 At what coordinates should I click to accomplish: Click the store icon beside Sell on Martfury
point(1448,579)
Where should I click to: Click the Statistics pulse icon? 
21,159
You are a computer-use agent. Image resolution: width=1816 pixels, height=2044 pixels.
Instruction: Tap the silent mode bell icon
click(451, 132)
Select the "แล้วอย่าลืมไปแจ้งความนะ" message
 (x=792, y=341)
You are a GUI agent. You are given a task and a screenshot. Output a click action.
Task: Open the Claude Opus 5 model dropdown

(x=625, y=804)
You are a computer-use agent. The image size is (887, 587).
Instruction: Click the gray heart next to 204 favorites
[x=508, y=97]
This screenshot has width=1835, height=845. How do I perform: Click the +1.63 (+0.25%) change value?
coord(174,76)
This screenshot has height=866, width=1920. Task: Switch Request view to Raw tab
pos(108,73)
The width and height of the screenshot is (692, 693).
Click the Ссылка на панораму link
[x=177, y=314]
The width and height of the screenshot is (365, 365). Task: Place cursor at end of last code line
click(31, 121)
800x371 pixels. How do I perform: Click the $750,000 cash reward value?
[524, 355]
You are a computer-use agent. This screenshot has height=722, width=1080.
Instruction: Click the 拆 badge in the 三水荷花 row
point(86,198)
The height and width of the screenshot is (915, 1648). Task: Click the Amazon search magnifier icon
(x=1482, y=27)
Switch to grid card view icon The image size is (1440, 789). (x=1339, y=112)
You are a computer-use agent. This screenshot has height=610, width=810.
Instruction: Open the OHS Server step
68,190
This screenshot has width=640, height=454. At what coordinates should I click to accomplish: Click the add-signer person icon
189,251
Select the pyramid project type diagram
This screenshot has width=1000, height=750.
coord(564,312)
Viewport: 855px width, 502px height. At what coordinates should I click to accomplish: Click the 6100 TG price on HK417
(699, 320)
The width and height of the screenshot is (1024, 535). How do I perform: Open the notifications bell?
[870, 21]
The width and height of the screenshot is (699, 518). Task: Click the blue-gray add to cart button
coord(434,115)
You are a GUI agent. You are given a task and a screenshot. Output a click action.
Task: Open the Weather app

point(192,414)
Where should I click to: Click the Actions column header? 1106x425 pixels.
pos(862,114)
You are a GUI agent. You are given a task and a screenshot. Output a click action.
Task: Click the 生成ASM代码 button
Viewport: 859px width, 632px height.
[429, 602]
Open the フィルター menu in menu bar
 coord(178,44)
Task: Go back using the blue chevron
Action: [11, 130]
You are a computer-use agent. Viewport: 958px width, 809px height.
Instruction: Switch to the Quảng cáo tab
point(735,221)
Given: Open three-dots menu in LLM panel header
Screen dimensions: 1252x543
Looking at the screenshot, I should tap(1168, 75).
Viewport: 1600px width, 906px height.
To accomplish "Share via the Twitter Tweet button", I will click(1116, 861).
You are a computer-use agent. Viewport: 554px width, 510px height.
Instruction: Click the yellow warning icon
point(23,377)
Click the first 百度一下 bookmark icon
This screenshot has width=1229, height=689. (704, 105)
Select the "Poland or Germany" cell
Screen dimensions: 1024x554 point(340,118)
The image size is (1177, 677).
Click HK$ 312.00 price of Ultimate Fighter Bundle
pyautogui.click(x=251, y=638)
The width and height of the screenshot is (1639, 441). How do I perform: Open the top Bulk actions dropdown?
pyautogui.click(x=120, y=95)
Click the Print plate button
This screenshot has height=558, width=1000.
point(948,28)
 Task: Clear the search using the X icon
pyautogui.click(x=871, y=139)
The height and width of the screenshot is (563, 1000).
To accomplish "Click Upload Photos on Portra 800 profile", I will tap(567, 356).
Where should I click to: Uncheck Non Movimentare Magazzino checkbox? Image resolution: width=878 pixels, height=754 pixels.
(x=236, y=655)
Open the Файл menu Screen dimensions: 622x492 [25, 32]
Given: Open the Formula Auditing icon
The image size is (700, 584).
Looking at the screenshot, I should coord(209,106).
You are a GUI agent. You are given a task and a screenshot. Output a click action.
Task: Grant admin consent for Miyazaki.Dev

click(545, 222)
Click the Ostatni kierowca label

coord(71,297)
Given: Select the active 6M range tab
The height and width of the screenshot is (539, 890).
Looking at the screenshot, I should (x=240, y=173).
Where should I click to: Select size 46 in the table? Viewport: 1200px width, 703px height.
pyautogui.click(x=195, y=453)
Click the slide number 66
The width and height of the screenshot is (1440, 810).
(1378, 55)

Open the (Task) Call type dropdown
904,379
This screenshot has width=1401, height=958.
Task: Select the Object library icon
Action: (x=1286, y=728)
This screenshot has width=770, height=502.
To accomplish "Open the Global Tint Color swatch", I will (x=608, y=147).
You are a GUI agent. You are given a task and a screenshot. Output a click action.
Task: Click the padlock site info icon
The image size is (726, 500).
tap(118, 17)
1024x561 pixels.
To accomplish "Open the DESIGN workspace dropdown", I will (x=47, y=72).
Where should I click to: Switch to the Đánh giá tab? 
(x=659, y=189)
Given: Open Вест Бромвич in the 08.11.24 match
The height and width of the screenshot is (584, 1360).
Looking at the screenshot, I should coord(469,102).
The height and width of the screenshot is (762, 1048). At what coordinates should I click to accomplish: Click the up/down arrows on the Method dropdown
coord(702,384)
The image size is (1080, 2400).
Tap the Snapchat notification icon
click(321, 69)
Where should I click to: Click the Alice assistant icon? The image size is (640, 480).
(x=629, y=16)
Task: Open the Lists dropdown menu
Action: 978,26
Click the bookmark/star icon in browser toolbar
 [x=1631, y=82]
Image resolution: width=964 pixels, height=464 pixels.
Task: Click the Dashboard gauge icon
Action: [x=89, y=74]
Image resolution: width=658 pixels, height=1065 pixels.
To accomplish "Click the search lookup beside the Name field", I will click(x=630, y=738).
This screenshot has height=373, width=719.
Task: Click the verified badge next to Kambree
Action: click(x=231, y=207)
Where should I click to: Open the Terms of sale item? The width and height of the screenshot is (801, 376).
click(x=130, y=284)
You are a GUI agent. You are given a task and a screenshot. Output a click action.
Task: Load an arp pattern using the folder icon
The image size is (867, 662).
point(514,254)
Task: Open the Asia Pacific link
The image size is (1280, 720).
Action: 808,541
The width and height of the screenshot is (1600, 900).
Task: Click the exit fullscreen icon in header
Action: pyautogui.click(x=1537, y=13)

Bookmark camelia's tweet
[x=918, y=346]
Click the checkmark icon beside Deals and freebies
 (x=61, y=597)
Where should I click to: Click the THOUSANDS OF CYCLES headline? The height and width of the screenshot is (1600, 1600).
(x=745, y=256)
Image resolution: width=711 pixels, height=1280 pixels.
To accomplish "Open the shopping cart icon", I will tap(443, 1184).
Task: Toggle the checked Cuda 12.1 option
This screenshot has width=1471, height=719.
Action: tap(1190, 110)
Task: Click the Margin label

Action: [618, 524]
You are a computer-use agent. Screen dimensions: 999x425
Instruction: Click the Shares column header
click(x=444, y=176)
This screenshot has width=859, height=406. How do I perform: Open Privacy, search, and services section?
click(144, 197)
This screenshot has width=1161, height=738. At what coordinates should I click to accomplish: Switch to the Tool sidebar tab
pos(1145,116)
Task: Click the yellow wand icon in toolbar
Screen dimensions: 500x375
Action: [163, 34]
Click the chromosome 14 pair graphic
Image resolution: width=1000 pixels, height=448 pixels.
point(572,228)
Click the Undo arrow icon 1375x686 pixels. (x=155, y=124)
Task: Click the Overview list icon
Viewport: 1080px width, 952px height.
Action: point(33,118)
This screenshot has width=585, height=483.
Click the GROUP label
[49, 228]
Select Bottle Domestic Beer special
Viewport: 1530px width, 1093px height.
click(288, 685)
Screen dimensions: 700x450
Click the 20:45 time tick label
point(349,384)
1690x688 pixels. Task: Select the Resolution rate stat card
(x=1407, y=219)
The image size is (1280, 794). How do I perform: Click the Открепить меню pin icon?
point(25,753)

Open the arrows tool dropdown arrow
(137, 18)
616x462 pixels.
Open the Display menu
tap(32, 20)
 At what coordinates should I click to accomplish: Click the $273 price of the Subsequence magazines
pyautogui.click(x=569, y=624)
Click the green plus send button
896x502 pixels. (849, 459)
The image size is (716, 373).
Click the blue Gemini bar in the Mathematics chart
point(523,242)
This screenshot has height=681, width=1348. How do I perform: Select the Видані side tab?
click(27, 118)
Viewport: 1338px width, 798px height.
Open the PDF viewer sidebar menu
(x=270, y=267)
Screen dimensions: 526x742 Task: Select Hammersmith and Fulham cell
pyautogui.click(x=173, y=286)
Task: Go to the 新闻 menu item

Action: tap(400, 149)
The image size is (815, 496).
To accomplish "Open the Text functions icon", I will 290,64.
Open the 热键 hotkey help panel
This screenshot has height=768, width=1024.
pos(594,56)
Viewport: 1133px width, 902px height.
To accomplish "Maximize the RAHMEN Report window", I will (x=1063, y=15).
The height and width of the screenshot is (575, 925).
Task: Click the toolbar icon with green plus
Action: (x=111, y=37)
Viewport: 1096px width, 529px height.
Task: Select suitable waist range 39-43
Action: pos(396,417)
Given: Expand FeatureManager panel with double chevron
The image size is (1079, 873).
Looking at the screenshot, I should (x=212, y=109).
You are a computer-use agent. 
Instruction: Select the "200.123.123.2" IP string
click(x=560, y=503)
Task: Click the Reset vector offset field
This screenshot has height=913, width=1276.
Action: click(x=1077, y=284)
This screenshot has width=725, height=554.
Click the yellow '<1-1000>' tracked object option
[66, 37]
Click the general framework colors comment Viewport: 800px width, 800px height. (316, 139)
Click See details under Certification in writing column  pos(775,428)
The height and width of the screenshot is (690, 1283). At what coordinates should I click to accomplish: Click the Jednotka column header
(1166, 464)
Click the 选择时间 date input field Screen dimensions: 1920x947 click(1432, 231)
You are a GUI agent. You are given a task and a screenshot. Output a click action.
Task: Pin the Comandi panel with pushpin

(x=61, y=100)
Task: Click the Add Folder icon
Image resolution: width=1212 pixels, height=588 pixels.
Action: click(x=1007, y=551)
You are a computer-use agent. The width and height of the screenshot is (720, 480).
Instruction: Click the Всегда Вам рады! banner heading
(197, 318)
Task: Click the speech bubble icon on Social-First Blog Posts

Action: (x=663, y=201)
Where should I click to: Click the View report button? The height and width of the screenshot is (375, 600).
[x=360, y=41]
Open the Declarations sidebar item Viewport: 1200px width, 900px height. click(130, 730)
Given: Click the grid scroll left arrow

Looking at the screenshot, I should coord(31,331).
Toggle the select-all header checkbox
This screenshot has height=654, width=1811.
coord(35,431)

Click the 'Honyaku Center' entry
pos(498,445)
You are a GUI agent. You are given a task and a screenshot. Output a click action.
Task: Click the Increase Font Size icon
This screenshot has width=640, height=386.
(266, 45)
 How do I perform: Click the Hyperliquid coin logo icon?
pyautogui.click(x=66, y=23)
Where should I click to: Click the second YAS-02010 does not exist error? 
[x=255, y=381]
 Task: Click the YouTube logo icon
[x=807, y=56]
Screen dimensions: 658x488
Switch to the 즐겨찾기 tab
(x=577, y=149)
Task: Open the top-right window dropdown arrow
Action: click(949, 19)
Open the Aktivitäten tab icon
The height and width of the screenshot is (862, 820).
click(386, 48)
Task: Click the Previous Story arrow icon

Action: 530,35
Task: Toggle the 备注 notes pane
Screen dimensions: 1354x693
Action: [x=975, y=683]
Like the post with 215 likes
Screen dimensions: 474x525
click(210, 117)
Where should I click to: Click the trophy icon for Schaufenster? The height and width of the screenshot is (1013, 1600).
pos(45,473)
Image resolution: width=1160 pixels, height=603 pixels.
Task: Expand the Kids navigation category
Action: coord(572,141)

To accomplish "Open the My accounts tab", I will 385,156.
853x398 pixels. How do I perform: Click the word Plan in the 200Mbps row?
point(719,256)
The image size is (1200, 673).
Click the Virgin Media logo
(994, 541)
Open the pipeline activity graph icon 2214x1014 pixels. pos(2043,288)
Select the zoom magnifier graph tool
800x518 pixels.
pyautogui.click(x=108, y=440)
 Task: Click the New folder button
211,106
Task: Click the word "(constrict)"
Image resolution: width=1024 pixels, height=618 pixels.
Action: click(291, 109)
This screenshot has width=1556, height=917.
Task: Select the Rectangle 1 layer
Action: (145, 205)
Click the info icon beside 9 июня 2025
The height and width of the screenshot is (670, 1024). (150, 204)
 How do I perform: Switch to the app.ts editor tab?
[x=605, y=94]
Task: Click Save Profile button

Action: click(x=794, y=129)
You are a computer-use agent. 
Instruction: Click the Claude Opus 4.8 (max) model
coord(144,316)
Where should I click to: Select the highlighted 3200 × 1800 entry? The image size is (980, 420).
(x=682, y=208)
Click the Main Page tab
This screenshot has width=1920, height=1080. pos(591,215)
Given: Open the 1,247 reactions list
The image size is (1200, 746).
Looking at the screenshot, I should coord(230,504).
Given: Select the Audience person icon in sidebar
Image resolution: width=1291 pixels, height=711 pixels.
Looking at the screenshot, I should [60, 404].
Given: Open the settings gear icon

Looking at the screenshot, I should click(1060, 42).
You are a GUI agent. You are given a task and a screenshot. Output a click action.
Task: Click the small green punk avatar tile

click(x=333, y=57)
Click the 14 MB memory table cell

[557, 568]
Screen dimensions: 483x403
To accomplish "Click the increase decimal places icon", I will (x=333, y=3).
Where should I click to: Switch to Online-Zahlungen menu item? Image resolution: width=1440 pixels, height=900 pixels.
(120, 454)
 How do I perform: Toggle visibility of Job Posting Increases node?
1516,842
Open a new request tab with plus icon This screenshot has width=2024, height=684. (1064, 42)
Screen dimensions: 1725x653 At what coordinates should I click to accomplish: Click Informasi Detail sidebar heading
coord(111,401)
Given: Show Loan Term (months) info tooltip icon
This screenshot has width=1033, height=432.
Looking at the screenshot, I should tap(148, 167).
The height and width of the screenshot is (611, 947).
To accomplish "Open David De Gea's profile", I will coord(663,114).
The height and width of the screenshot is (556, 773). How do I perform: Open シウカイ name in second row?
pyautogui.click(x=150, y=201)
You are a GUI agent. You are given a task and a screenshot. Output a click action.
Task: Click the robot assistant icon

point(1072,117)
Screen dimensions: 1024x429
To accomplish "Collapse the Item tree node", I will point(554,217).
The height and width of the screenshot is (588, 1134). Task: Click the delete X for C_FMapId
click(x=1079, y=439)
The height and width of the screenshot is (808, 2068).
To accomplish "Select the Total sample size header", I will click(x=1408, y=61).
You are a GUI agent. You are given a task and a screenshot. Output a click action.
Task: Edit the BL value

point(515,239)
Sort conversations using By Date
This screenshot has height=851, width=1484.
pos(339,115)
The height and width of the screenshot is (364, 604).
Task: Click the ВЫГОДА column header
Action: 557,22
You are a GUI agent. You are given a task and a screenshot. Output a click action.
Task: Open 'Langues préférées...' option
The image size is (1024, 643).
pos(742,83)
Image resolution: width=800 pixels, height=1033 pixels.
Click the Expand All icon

════

_Description of the task_: Everything from the line holding "Screen dimensions: 1725x653" through the final line of the material must be given again exactly, and nothing outside that stretch.

_Solution_:
Screen dimensions: 1725x653 At what coordinates should I click to accomplish: Click Informasi Detail sidebar heading
coord(111,401)
Given: Show Loan Term (months) info tooltip icon
This screenshot has width=1033, height=432.
Looking at the screenshot, I should tap(148, 167).
The height and width of the screenshot is (611, 947).
To accomplish "Open David De Gea's profile", I will coord(663,114).
The height and width of the screenshot is (556, 773). How do I perform: Open シウカイ name in second row?
pyautogui.click(x=150, y=201)
You are a GUI agent. You are given a task and a screenshot. Output a click action.
Task: Click the robot assistant icon

point(1072,117)
Screen dimensions: 1024x429
To accomplish "Collapse the Item tree node", I will point(554,217).
The height and width of the screenshot is (588, 1134). Task: Click the delete X for C_FMapId
click(x=1079, y=439)
The height and width of the screenshot is (808, 2068).
To accomplish "Select the Total sample size header", I will click(x=1408, y=61).
You are a GUI agent. You are given a task and a screenshot. Output a click action.
Task: Edit the BL value

point(515,239)
Sort conversations using By Date
This screenshot has height=851, width=1484.
pos(339,115)
The height and width of the screenshot is (364, 604).
Task: Click the ВЫГОДА column header
Action: 557,22
You are a GUI agent. You are given a task and a screenshot. Output a click action.
Task: Open 'Langues préférées...' option
The image size is (1024, 643).
pos(742,83)
Image resolution: width=800 pixels, height=1033 pixels.
Click the Expand All icon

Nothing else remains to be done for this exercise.